### [TEKST]

========

Polska na europejskim podium programistycznym – przed nami są tylko Czechy i Węgry

Ostatnie lata pokazały, że popyt na usługi IT wzrósł, a jego tendencja jest nadal wzrostowa. Dla Polski to duża szansa zwłaszcza, że polscy specjaliści IT mają naprawdę wysokie noty wśród zagranicznych inwestorów.

Mimo, że wciąż nie przegoniliśmy Czech i Węgier, to plasujemy się na trzeciej pozycji pośród najbardziej pożądanych programistów z rynku europejskiego. Piąte miejsce mamy w rankingu globalnym. Takim wynikiem można się chwalić, a już z całą pewnością warto go wykorzystać!

========

### [FRAGMENT ŹRÓDŁA]
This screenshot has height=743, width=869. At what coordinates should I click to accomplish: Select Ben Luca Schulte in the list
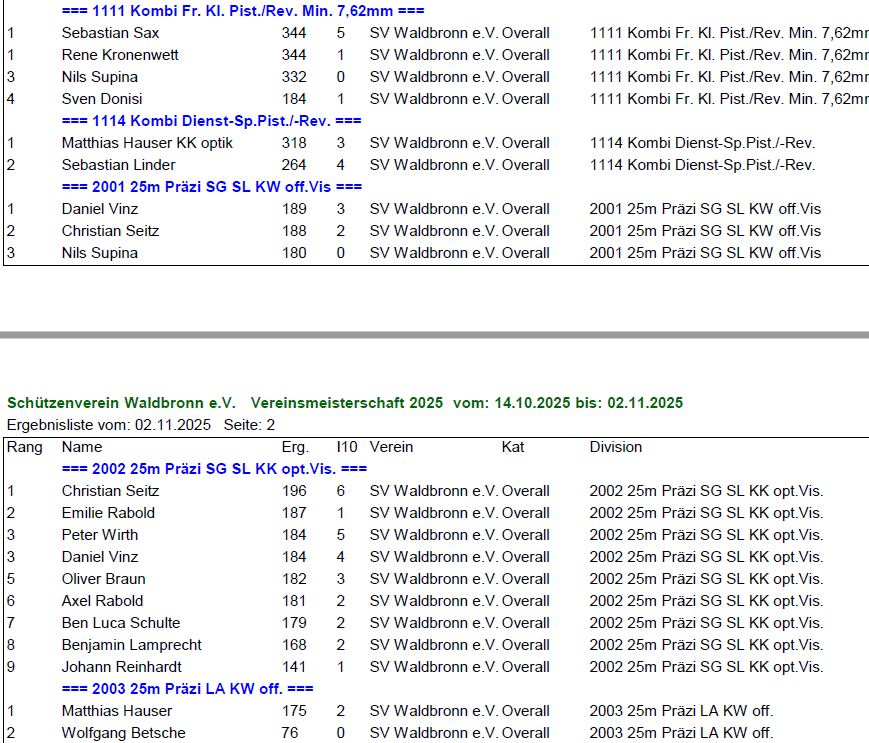click(x=121, y=623)
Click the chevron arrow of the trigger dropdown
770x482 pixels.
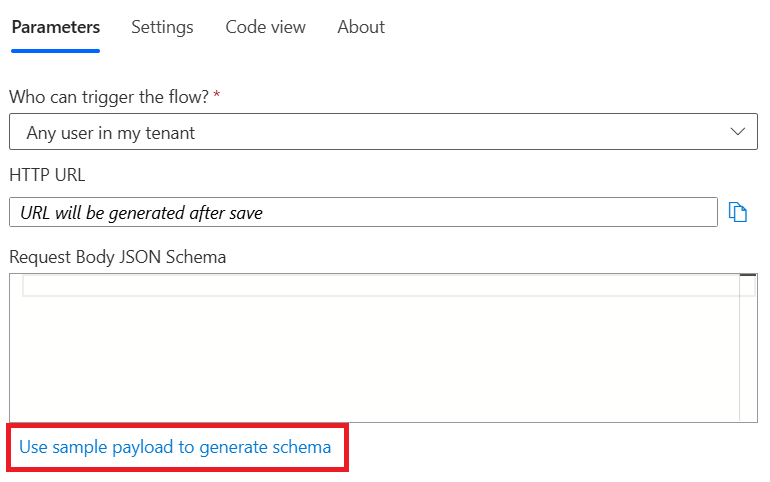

========

### [POLECENIA]
a) Oceń, czy poniższe stwierdzenia zgadzają się z tekstem o polskich programistach. Przy każdym odpowiedz „tak” lub „nie” i przytocz dokładnie rozstrzygające słowa tekstu.
(i) Polska zajmuje trzecie miejsce wśród najbardziej pożądanych programistów z rynku europejskiego.
(ii) Polska wyprzedziła już Węgry.
(iii) W rankingu globalnym Polska jest na piątym miejscu.
b) Jak według tekstu o polskich programistach oceniają polskich specjalistów IT zagraniczni inwestorzy?
c) Przepisz wiernie fragment tekstu o polskich programistach. Zacznij od słów „Ostatnie lata pokazały, że”, a zakończ na słowach „warto go wykorzystać!”.
Materiał stanowi odrębną całość, niezależną od tekstu.

### [ODPOWIEDZI]
a)
(i) Tak: „plasujemy się na trzeciej pozycji pośród najbardziej pożądanych programistów z rynku europejskiego”.
(ii) Nie: „wciąż nie przegoniliśmy Czech i Węgier”.
(iii) Tak: „Piąte miejsce mamy w rankingu globalnym.”

b) Polscy specjaliści IT mają wśród nich naprawdę wysokie noty.

c)
Ostatnie lata pokazały, że popyt na usługi IT wzrósł, a jego tendencja jest nadal wzrostowa. Dla Polski to duża szansa zwłaszcza, że polscy specjaliści IT mają naprawdę wysokie noty wśród zagranicznych inwestorów.

Mimo, że wciąż nie przegoniliśmy Czech i Węgier, to plasujemy się na trzeciej pozycji pośród najbardziej pożądanych programistów z rynku europejskiego. Piąte miejsce mamy w rankingu globalnym. Takim wynikiem można się chwalić, a już z całą pewnością warto go wykorzystać!